Reading passage:
===

The most commonly reported adverse effects for ATX include loss of appetite, nausea and/or vomiting, dyspepsia, and fatigue and/or weakness [48]. ATX has been associated with increased transaminases and acute liver failure in rare cases. It should be discontinued immediately in the case of jaundice or elevation of hepatic enzymes [51]. ATX’s chemical structure is similar to that of a selective serotonin reuptake inhibitor (SSRI), and it carries a boxed warning regarding the risk of suicidal ideation in children and adolescents.

Atypical antipsychotics

The atypical antipsychotics risperidone and aripiprazole are currently approved by the FDA for use in children and adolescents only for irritability associated with autism and for bipolar disorder. Other medications in this class are not currently approved for use in children. Data from the 1995–2010 National Ambulatory Medical Care Surveys revealed that antipsychotics were the fastest growing class of psychotropic medications in the pediatric population and that much of the increase in antipsychotic use in children and adolescents was for the treatment of DBDs, including ODD in spite of the fact that antipsychotics are not generally considered a first-line treatment for these conditions due to safety concerns. It was also noted that antipsychotic prescriptions from non-psychiatrist physicians increased significantly [52••].

===

Data provided:

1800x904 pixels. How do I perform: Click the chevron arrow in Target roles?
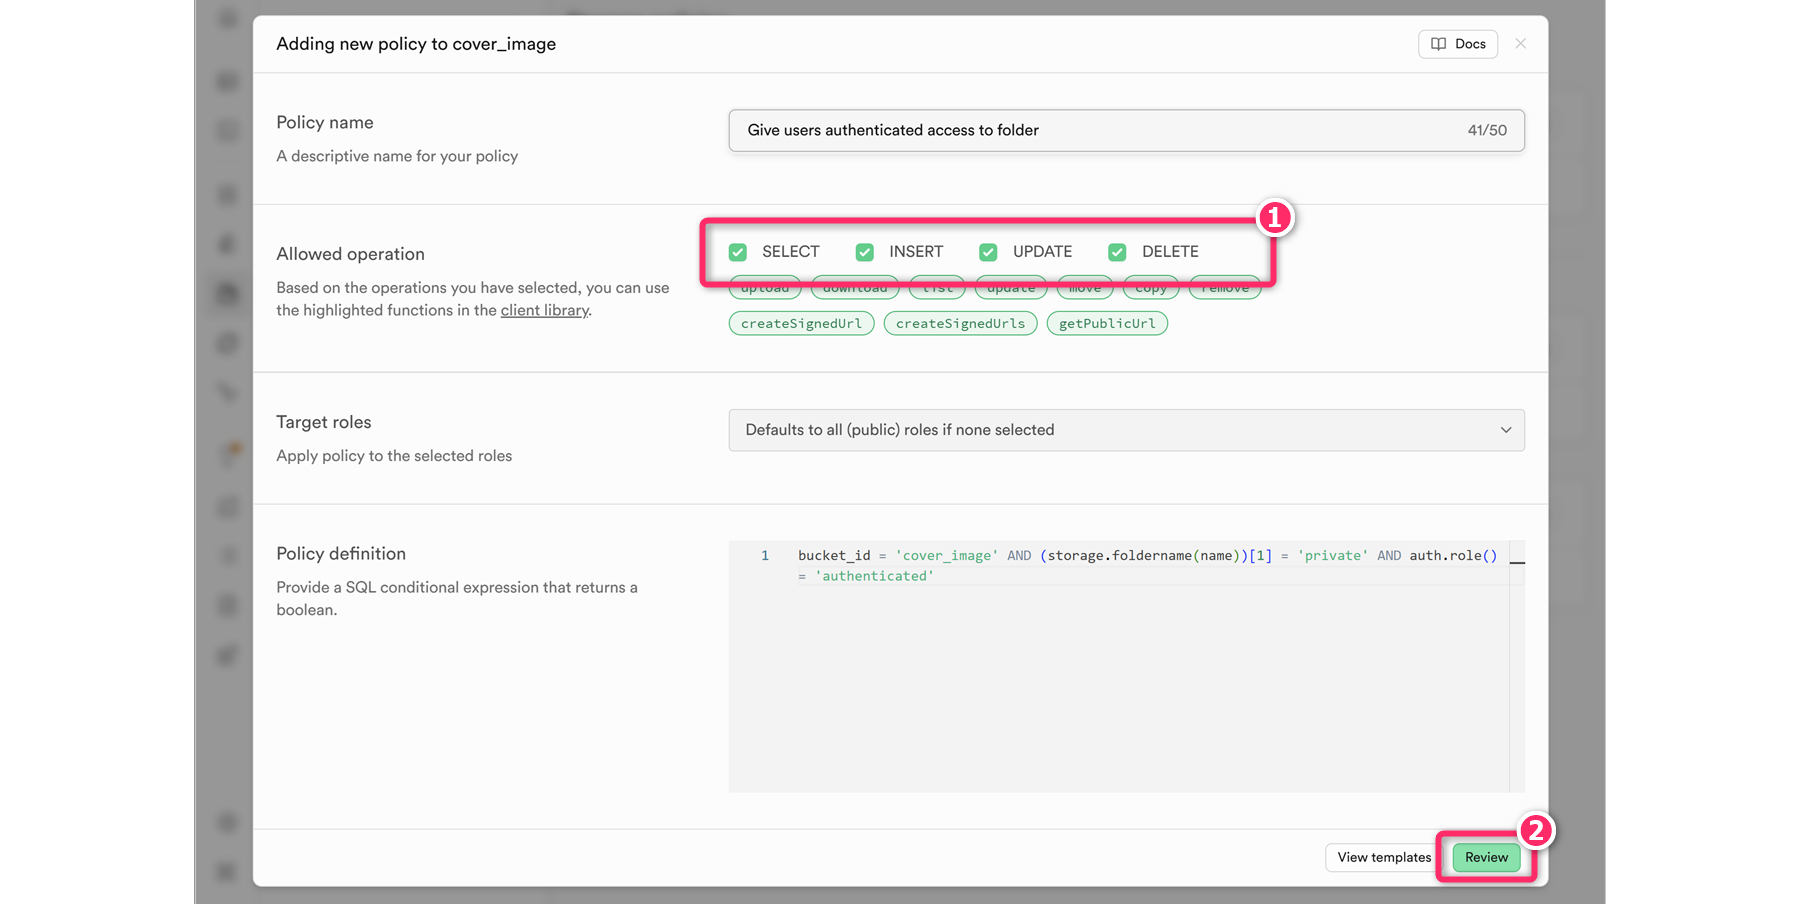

===

Complete the following:
a) Retype the passage on ATX adverse effects and atypical antipsychotics from "The atypical antipsychotics" to "increased significantly [52••].".
b) Write the next part of the passage on ATX adverse effects and atypical antipsychotics, picking up after its final sentence.

Responses to the tasks:
a)
The atypical antipsychotics risperidone and aripiprazole are currently approved by the FDA for use in children and adolescents only for irritability associated with autism and for bipolar disorder. Other medications in this class are not currently approved for use in children. Data from the 1995–2010 National Ambulatory Medical Care Surveys revealed that antipsychotics were the fastest growing class of psychotropic medications in the pediatric population and that much of the increase in antipsychotic use in children and adolescents was for the treatment of DBDs, including ODD in spite of the fact that antipsychotics are not generally considered a first-line treatment for these conditions due to safety concerns. It was also noted that antipsychotic prescriptions from non-psychiatrist physicians increased significantly [52••].

b)
The majority of research regarding the use of atypical antipsychotics for DBDs has focused on targeting aggressive behaviors, which are much more specific to CD than to ADHD/ODD. Many studies have also focused on children with both cognitive disabilities and disruptive behaviors, which is a distinct population from typically developing children with ADHD and comorbid oppositionality [52••]. Two recent meta-analyses considered the efficacy of atypical antipsychotics in treating DBDs. There is evidence of benefit for the use of risperidone in youth with subaverage IQ and disruptive behaviors. However, there was relatively weak evidence supporting the use of atypical antipsychotics in youth with average IQ and aggression and conduct problems [52••, 53••]. Conclusions were limited by heterogeneity of the study populations which included children with low IQ, but in general, the concurrent use of psychostimulants and psychosocial interventions is not adequately addressed in the current literature [53••].

There is some evidence that in children with ADHD and ODD who are not responding to parent training and optimized stimulant therapy, risperidone provides additional improvement in aggressive symptoms [32•, 33•].

The most commonly reported adverse effects for antipsychotic medications is significant increase in appetite resulting in overweight or obesity. Antipsychotics can cause metabolic side effects and extrapyramidal symptoms. Children should be routinely monitored for involuntary movements utilizing a tool such as the Abnormal Involuntary Movement Scale (AIMS) [54, 55].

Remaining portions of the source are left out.